CASO CUCCHI

CASO CUCCHI

Viva le donne separate!

Alè!

Stamane ogni commentatore televisivo, qualcuno li chiama giornalisti, è scatenato per dimostrare il grande successo della Legge sul caso Cucchi.

I casi sono due, o sono rincoglionito del tutto, o il caso “Cucchi” si risolve per merito di una moglie separata incazzosa che riferisce al Magistrato i discorsi con l’ex marito carabiniere.

Che dire?

Un tempo, sognando avremmo affermato che la giustizia trionfa sempre.
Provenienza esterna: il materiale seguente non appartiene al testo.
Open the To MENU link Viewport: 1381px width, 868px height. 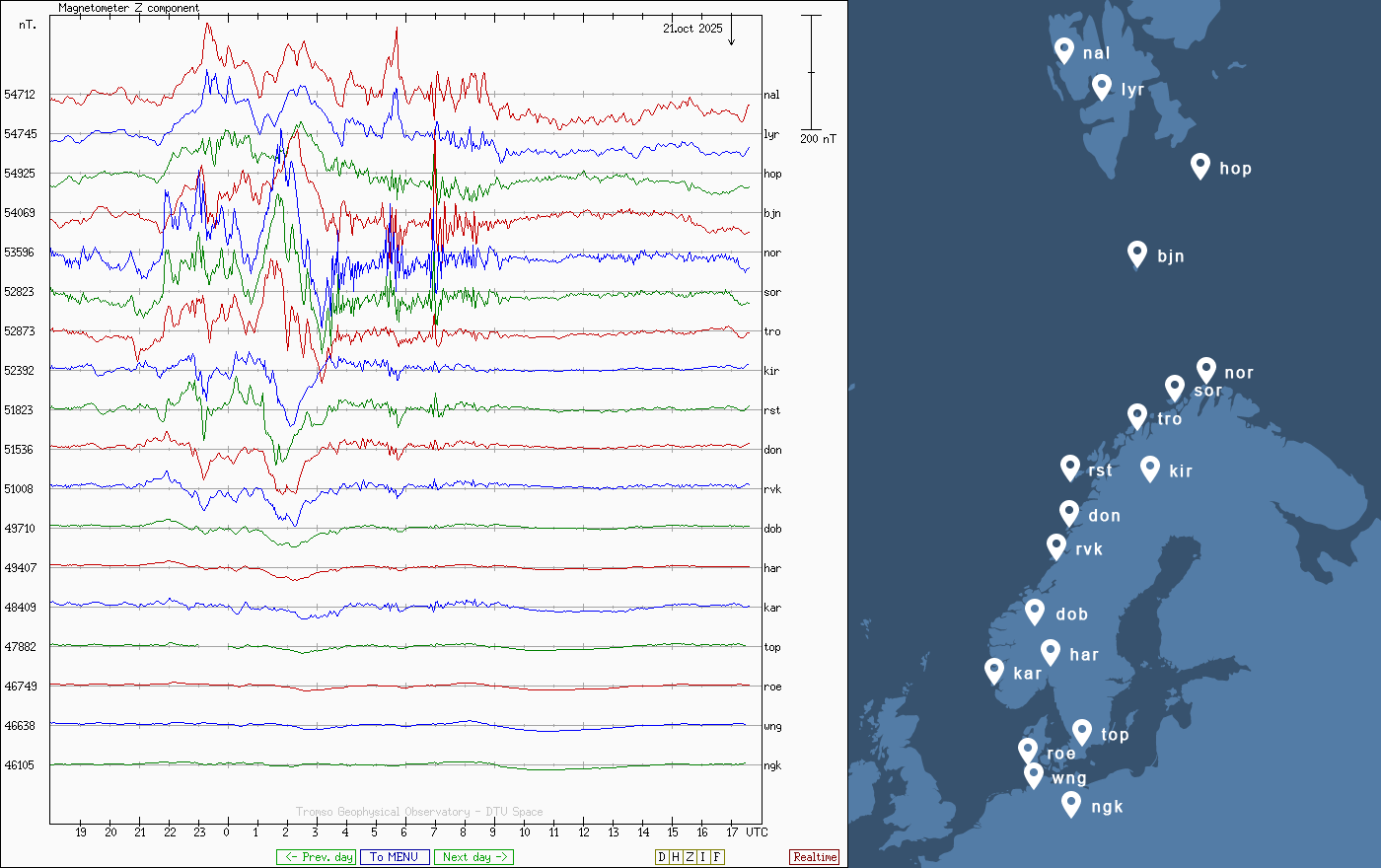[x=395, y=857]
Eravamo giovani e i morti ammazzati di Modena, di Reggio Emilia, di Avola, Battipaglia, ecc, eravamo indotti a credere fossero l’opera odiosa del personale fascista sfuggito (graziato) all’epurazione.

Ma poi venne una sequenza infinita di morti, politici e no, a cui si aggiunse la macelleria messicana del G8 e dell’anno precedente, con i disoccupati organizzati napoletani.
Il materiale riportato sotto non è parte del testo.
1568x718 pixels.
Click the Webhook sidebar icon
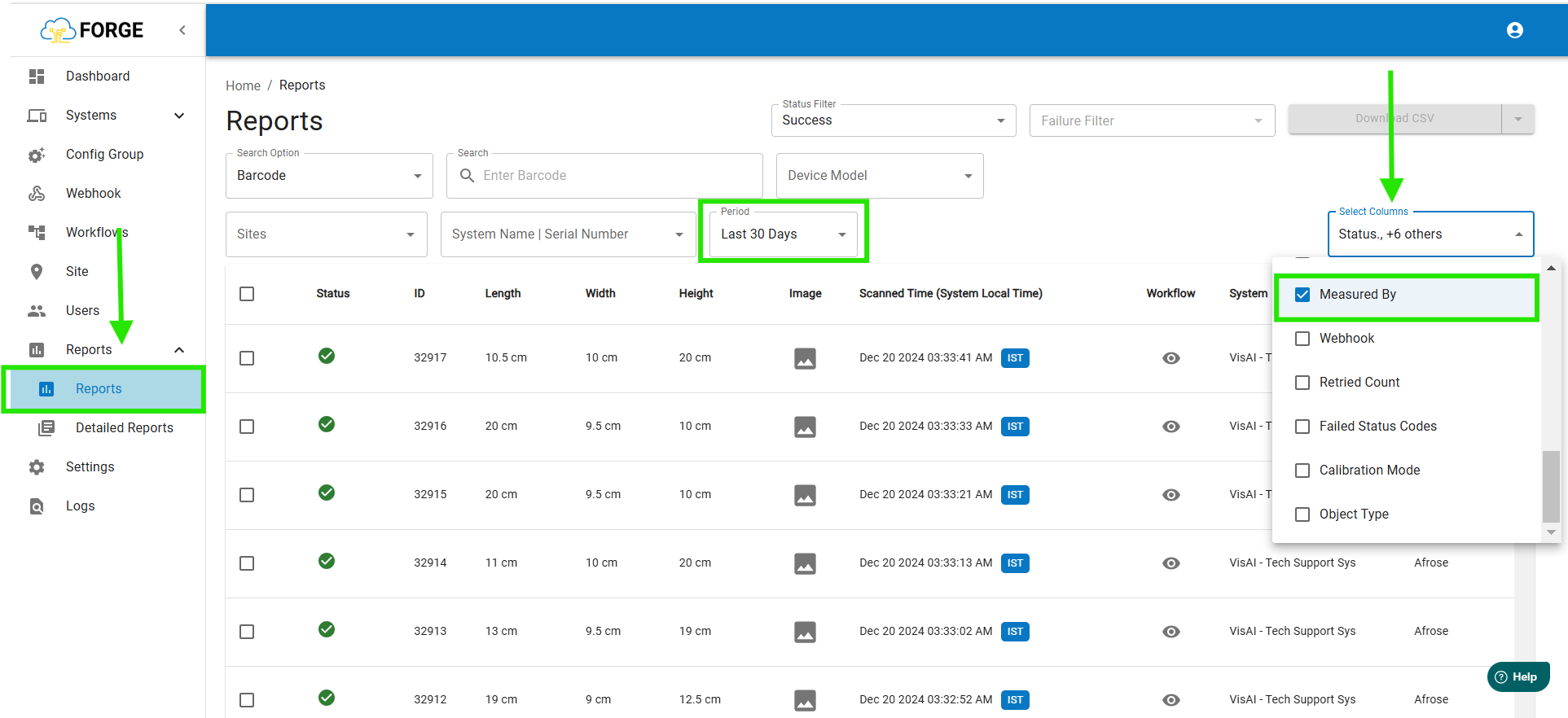[37, 194]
I nostri baldi giovani in divisa partivano volontari, opportunamente stimolati economicamente, per le guerre decise in “alta sede” estera e quando tornavano in una bara giù lacrime per gli “eroi”, mentre il silenzio, istituzionale e no, copriva il massacro di civili che avevano supportato.
Lì, in queste occasioni l’esercito, con l’arma dei carabinieri, ha tratto nei “democratici” cervelli dei politici di potere e di quelli inconsistenti di molti italiani, la legittimazione per esercitare l’ordine pubblico come in un qualsiasi paese dittatoriale.
Ma anche questa, ormai, è storia vecchia, sedimentata a nascondere l’uso disinvolto delle misure anticostituzionali.


Ci voleva una moglie incazzata, che probabilmente per anni ha convissuto tranquillamente col CC e che poi, dopo la separazione ha denunciato.
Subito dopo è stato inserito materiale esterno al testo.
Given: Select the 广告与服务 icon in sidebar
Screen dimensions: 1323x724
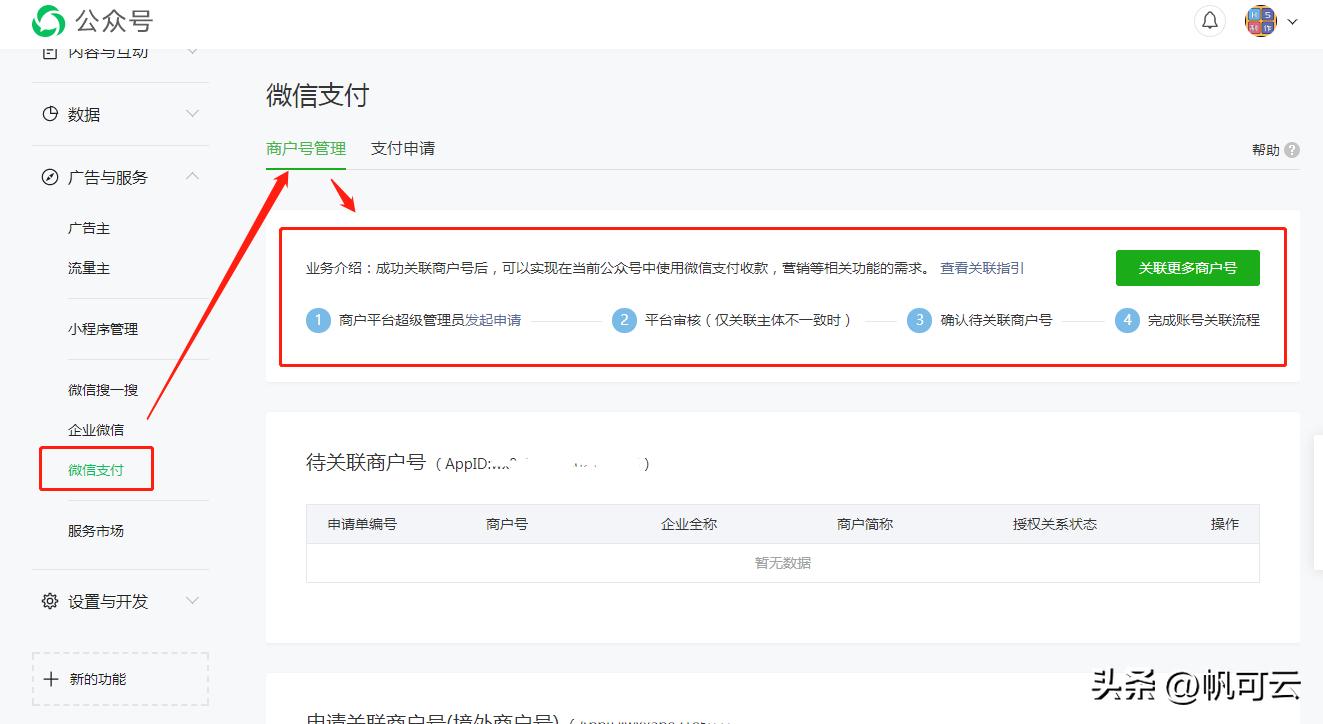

E ci voleva la tenacia di una sorella, che senza questo particolare avrebbe speso la vita nella ricerca di una verità destinata a non emergere mai.


Va detto!

A mio modo di vedere, per un caso che giunge a conclusione positiva, ma non è ancora detto, c’è una coda di moltissimi altri casi destinati all’oblio perenne, lo stesso che alberga, ormai, in tanti cervelli all’ammasso, che sono emuli di quelli che permisero l’avvento del fascismo.